While the two UCLA College ceremonies are the largest, commencement weekend includes nearly five dozen graduations. Six of the largest commencement ceremonies take place today, when an estimated 30,000 guests visit Westwood. The day began with Los Angeles Mayor Eric Garcetti speaking at the Luskin School of Public Affairs graduation. Graduates in the School of Theater, Film and Television heard from UCLA alumna and filmmaker Ava DuVernay, director of the award-winning film “Selma.”  Musician, philanthropist and nine-time Grammy winner Herb Alpert received the UCLA Medal – UCLA’s highest honor – at the inaugural commencement ceremony for the new UCLA Herb Alpert School of Music.

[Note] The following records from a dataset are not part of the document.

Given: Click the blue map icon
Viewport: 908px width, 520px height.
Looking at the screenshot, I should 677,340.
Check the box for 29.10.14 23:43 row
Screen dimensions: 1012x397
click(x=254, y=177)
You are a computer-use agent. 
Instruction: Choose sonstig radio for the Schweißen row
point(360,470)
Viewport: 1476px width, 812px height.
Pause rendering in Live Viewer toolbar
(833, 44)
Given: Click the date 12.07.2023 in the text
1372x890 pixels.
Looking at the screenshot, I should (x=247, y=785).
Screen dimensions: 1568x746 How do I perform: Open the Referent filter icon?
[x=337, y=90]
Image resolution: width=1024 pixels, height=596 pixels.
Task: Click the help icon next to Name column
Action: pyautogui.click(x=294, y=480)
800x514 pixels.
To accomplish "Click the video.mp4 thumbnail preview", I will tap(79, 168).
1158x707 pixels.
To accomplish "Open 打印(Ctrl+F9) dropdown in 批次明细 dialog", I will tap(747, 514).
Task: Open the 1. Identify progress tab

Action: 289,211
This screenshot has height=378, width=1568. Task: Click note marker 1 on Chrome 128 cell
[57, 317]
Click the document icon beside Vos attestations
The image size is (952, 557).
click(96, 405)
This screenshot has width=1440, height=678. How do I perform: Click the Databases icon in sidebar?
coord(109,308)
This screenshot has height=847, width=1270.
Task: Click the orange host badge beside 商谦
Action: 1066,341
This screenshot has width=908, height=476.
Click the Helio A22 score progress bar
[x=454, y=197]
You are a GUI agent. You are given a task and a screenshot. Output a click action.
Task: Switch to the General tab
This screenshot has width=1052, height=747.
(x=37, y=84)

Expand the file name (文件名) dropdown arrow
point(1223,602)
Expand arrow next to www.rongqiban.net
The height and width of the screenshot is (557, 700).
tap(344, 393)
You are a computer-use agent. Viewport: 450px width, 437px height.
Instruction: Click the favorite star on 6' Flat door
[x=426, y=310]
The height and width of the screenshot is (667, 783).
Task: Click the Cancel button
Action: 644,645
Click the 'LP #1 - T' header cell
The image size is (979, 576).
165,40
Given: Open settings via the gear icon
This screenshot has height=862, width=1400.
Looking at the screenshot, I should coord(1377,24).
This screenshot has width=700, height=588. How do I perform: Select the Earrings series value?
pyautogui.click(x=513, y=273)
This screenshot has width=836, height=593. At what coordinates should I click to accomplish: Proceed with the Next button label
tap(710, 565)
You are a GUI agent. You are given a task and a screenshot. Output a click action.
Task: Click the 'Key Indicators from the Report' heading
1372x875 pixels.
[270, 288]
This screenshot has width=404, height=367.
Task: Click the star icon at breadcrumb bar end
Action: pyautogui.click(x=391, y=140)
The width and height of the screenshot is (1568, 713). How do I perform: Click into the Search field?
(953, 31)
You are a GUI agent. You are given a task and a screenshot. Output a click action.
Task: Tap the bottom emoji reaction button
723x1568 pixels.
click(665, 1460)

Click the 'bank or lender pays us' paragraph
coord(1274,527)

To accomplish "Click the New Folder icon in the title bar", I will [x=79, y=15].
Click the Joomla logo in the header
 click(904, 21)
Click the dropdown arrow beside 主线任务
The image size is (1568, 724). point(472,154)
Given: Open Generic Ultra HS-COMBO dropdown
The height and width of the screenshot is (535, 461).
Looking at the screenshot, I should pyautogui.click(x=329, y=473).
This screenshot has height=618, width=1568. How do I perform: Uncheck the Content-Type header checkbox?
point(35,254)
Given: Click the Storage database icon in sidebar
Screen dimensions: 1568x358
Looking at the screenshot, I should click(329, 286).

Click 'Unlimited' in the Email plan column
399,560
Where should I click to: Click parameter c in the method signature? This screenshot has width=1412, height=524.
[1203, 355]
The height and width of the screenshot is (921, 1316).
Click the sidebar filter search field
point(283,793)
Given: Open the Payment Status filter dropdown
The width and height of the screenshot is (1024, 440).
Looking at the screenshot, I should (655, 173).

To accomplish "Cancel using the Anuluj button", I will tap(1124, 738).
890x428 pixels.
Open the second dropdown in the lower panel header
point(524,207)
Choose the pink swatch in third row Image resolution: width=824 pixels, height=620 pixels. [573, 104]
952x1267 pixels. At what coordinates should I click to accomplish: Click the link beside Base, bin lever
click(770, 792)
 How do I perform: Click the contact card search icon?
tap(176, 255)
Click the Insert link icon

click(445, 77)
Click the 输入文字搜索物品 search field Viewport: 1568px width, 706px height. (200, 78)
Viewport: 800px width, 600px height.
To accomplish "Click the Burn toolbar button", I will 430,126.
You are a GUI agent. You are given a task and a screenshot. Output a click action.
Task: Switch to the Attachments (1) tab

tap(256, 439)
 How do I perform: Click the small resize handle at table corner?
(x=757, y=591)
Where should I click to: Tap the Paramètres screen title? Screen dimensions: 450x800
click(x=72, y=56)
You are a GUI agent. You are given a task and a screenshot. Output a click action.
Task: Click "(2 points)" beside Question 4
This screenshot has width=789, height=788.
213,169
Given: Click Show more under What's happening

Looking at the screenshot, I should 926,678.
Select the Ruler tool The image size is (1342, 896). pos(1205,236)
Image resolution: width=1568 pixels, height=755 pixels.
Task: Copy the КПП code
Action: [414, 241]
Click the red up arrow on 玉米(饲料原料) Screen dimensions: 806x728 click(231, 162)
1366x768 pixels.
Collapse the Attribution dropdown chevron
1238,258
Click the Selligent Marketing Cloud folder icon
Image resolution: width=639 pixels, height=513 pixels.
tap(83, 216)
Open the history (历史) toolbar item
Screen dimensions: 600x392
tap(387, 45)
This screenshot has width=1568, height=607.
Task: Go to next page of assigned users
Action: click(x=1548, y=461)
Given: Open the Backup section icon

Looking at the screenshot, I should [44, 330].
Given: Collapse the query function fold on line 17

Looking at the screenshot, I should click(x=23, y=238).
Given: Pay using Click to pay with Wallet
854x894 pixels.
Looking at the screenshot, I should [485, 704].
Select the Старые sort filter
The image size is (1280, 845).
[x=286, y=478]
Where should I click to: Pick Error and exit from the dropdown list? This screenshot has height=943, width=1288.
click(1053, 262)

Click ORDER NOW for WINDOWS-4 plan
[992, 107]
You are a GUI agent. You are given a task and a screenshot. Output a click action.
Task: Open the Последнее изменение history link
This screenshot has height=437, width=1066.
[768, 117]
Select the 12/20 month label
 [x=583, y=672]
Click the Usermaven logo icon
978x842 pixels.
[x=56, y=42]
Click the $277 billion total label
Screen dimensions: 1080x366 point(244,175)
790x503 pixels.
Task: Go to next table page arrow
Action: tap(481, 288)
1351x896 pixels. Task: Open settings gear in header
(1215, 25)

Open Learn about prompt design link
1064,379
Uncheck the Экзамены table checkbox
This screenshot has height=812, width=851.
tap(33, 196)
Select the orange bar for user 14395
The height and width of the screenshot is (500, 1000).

At both College ceremonies, the assembled graduates heard from one of their own. First-generation college student Bridgette Walling, who overcame years of homelessness to attend UCLA and worked full-time throughout college, was scheduled to speak at the 7 p.m. ceremony. At the 2 p.m. ceremony, students heard from Sujith Cherukumilli, who participated in student government, campus committees and the Dance Marathon supporting pediatric AIDS research.

“While UCLA’s 419 acres may seem big, the heart of a Bruin is much bigger,” Cherukumilli said. He quoted alumnus Jackie Robinson: “‘Life is not a spectator sport.’ … As UCLA’s newest alumni, we are poised to be trailblazers. That’s why the words of Jackie Robinson – a champion in sports and civil rights, and a man who broke down barriers and stood up to injustice everywhere – resonate.”

Cherukumilli led his classmates in turning their tassels from the right to the left, shortly before many tossed their caps sky-high. As the university’s fight song played and the graduates poured up the stairs and out of the arena to greet their families for the first time as college graduates, many began chanting the school cheer, the UCLA eight-clap.

“U! C! L! A!” The shouts echoed of the walls of the historic arena. “UCLA, fight, fight, fight!”